[Brief]: Below are entries; print them exactly from the first line through the one containing "Given: Click the トークン消費量 button".

[Saved data entries]:
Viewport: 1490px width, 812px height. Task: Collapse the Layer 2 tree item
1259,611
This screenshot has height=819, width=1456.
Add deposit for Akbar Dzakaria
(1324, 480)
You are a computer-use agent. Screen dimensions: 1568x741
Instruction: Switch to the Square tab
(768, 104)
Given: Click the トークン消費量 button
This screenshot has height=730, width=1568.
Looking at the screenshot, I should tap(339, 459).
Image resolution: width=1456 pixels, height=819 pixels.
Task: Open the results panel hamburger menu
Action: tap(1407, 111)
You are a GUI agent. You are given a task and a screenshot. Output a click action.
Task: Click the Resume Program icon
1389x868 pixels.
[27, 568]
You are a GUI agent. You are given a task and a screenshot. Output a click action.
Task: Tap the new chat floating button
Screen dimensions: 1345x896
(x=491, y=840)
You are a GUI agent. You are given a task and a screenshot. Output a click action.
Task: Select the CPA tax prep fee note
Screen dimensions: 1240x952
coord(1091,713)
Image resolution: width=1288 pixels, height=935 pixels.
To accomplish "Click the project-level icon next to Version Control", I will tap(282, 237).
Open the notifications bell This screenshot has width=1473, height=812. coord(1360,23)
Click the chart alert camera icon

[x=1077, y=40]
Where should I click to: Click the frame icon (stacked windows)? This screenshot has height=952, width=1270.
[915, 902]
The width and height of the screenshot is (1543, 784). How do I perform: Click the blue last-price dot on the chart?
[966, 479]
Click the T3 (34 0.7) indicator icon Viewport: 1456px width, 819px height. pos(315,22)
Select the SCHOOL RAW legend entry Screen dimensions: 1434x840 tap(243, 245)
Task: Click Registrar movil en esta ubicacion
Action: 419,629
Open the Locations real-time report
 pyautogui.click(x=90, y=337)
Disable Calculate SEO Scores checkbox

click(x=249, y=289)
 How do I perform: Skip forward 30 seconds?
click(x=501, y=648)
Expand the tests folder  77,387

[Solution to this problem]:
Viewport: 1490px width, 812px height. Task: Collapse the Layer 2 tree item
1259,611
This screenshot has height=819, width=1456.
Add deposit for Akbar Dzakaria
(1324, 480)
You are a computer-use agent. Screen dimensions: 1568x741
Instruction: Switch to the Square tab
(768, 104)
Given: Click the トークン消費量 button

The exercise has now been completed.